In this post I’ll describe how we can make dissectors, written in Lua, independent of the port that the protocol uses. This type of dissector is called a heuristic dissector.

How heuristic dissectors work

A heuristic dissector is a dissector that reads the content of packets in order to determine whether it’s the right dissector to use or not. This is compared to a “normal” dissector that is registered to a port and will try to dissect all packets that are received on that port. For example, the early bytes of a packet are usually metadata that are unique to a particular protocol: magic number such as flags, message IDs and so on. If enough of the metadata in the incoming packet match, we can assume the dissector is correct to use for the packet that is being dissected.

You might want to make a dissector heuristic if you don’t know what port a protocol will operate on, if it uses random ports, if the port it uses is also used by another protocol, and so on. However, be aware that many protocols share structure and metadata such as message IDs and flags. It’s important that a protocol is unique enough before using the heuristic dissector functionality.

Registering a dissector as a heuristic dissector is done with register_heuristic(). Before we start, let’s take a look at the protocol we’ll use first.

Protocol example

Let’s use a simple self-made protocol to illustrate how we can make heuristic dissectors. The protocol I’ll use is a client-server chat protocol with the following properties:

  • It uses UDP on port 4000 and 4001.
  • It is big endian.
  • It has the following structure:
Name Type Header or payload Description
Protocol flag uint8 Header Always 0xD3.
Message ID uint16 Header The ID of the message.
Data string Payload The actual payload. E.g. chat message, nickname, etc.
  • It has the following messages (with message ID):
    • Connect: 0x0001
    • Connect ok: 0x0101
    • Disconnect: 0x0002
    • Disconnect ok: 0x0102
    • Chat message to server: 0x0003
    • Chat message from server: 0x0103

So one connect message could look like this:

d3 00 01 74 65 73 74 75 73 65 72

Where d3 is the protocol flag, 00 01 is the message ID for connect, and 74 65 73 74 75 73 65 72 is a string that means testuser in ASCII.

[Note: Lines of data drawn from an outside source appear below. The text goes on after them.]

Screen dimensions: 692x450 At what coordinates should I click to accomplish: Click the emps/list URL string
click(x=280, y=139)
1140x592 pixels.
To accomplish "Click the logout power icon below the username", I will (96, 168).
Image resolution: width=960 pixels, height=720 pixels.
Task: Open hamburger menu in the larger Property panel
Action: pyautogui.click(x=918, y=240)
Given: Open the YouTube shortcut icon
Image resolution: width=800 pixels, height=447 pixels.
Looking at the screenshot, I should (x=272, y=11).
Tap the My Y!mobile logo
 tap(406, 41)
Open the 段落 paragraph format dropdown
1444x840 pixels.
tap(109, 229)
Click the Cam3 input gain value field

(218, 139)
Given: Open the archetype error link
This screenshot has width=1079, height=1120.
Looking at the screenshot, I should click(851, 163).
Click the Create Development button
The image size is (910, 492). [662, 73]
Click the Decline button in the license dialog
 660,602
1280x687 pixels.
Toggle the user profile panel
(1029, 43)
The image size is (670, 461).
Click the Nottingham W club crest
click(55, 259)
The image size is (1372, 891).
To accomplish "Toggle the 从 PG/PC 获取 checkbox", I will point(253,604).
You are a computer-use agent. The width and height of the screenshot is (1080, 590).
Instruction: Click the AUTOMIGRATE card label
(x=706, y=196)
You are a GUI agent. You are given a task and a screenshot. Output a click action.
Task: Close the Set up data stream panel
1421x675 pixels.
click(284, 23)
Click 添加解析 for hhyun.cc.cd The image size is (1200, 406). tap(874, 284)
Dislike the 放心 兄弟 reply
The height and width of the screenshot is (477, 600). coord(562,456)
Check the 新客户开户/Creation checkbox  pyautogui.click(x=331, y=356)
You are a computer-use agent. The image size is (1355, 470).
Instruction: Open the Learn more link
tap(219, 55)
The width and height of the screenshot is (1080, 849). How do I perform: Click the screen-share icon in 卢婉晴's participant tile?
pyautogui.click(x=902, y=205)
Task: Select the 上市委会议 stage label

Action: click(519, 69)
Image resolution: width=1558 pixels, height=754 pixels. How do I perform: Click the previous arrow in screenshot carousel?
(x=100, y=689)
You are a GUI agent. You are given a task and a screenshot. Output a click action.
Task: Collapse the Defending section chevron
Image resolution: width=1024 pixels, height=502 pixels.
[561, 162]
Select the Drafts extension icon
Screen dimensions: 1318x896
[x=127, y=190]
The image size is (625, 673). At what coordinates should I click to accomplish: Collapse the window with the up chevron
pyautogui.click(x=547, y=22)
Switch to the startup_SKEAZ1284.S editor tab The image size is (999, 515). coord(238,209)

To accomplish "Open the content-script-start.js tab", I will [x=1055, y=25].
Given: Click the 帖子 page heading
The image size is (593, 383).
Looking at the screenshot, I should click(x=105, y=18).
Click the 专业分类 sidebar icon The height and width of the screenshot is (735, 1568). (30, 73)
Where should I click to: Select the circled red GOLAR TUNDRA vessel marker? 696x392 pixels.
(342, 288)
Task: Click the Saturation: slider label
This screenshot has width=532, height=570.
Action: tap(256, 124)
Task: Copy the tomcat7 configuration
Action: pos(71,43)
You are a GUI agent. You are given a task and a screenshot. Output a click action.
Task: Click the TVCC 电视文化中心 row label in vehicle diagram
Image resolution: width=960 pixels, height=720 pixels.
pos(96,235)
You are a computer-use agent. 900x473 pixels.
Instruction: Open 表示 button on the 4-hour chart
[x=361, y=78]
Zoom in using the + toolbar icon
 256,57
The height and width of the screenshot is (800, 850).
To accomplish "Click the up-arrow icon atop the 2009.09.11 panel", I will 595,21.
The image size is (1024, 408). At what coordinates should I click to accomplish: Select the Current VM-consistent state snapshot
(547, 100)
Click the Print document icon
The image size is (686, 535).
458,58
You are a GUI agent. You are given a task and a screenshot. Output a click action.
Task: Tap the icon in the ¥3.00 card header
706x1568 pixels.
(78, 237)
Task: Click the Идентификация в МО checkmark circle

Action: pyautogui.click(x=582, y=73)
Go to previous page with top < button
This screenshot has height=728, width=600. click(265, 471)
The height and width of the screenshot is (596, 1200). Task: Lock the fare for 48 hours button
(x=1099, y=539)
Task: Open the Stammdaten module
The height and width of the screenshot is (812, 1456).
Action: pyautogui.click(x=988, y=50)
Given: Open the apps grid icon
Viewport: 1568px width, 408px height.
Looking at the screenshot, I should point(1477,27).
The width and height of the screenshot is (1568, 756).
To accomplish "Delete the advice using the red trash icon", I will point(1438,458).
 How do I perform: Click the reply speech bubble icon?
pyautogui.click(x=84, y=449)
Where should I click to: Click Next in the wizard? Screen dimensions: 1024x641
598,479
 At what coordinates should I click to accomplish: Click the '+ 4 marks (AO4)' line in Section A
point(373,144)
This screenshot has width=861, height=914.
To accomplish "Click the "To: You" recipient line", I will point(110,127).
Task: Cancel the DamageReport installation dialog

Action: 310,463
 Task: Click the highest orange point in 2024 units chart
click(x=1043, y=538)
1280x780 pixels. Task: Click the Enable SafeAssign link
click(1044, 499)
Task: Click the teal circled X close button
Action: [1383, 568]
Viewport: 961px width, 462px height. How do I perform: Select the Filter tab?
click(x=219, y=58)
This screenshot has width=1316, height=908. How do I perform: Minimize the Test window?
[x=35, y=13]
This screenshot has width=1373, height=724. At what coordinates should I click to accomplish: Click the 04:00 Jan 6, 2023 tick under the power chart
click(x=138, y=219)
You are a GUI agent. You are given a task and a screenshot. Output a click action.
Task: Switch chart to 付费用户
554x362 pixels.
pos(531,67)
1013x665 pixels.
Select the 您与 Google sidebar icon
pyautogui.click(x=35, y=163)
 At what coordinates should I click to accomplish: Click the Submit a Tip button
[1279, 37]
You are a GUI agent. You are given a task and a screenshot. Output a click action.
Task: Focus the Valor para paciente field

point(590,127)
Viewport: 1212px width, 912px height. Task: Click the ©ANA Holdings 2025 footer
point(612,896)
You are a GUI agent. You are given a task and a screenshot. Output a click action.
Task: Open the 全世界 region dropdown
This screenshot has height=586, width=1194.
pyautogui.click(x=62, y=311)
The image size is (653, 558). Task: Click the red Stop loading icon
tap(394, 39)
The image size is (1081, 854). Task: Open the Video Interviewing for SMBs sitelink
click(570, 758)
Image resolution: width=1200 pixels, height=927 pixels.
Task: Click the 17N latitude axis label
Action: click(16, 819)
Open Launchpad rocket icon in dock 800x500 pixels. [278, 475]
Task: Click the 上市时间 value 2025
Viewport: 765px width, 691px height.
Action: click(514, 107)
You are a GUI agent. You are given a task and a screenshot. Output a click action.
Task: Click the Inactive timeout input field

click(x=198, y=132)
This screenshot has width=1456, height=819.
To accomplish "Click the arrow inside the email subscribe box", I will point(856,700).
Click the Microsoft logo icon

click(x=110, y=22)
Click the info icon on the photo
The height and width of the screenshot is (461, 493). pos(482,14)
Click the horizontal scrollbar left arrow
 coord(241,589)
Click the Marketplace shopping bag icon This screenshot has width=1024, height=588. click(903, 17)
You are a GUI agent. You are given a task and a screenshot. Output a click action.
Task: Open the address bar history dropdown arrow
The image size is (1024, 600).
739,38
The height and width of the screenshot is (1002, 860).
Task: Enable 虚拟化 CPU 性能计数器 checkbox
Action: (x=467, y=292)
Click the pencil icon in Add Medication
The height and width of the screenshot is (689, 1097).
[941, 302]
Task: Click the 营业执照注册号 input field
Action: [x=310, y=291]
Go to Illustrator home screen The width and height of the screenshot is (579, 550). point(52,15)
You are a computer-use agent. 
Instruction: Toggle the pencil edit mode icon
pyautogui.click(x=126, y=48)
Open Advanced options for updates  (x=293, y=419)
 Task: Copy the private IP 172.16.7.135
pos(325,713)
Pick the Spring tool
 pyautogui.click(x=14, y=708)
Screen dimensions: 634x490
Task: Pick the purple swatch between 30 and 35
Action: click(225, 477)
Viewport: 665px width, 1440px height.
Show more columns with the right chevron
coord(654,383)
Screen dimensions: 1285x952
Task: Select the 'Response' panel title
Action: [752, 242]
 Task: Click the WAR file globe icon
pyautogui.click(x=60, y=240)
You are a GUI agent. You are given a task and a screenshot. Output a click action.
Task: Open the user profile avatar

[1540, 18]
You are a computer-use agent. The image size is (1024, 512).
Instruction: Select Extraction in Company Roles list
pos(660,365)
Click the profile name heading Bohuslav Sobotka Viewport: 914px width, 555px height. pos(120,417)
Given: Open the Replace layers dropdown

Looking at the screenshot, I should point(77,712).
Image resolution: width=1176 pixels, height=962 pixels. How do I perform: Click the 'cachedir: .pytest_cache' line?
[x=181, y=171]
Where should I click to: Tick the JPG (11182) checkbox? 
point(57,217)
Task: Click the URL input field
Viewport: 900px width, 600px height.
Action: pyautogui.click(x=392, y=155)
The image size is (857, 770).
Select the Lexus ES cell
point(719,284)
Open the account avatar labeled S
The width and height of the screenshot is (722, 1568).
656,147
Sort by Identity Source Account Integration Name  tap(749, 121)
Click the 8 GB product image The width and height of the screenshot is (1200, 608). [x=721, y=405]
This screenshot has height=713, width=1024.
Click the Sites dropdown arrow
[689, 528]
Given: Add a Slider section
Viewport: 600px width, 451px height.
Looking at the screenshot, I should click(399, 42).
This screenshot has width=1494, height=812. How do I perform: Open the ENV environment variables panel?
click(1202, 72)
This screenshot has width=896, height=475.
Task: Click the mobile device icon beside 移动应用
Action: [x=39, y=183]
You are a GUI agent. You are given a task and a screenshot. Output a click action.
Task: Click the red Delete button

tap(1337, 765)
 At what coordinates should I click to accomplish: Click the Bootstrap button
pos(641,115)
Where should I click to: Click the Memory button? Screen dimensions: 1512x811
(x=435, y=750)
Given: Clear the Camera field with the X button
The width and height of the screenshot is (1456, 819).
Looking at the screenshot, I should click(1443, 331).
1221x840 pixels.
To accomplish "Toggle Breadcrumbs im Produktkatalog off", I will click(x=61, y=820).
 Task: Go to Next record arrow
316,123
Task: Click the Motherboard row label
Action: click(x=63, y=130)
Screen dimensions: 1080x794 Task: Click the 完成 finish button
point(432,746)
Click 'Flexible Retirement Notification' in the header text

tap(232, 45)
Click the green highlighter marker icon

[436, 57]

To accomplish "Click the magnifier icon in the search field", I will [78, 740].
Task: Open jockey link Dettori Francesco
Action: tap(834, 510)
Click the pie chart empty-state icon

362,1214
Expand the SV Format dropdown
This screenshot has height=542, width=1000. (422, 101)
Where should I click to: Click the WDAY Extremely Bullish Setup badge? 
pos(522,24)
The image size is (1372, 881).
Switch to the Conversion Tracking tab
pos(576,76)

I’ve made a “normal” dissector for it that looks like this (it only parses the header):

scp_protocol = Proto("SCP", "Simple Chat Protocol")

-- Header fields
proto_flag = ProtoField.uint8 ("scp_protocol.proto_flag", "protoFlag", base.HEX)
msg_id     = ProtoField.uint16("scp_protocol.msg_id"    , "msdId"    , base.HEX)

scp_protocol.fields = { proto_flag, msg_id }

local function get_message_name(msg_id)
    local message_name = "Unknown"

        if msg_id == 0x0001 then message_name = "Connect"
    elseif msg_id == 0x0101 then message_name = "Connect ok"
    elseif msg_id == 0x0002 then message_name = "Disconnect"
    elseif msg_id == 0x0102 then message_name = "Disconnect ok"
    elseif msg_id == 0x0003 then message_name = "Chat message to server"
    elseif msg_id == 0x0103 then message_name = "Chat message from server" end

    return message_name
end

function scp_protocol.dissector(buffer, pinfo, tree)
    length = buffer:len()
    if length == 0 then return end

    pinfo.cols.protocol = scp_protocol.name

    local subtree = tree:add(scp_protocol, buffer(), "Simple Chat Protocol Data")

    -- Header
    subtree:add(proto_flag, buffer(0,1))

    local read_msg_id = buffer(1,2):uint()
    local message_name = get_message_name(read_msg_id)
    subtree:add(msg_id, buffer(1,2)):append_text(" (" .. message_name .. ")")
end

local udp_port = DissectorTable.get("udp.port")
udp_port:add(4000, scp_protocol)
udp_port:add(4001, scp_protocol)

It puts the protocol flag and message ID on the sub tree and is registered to UDP ports 4000 and 4001.

Let’s convert this into a heuristic dissector.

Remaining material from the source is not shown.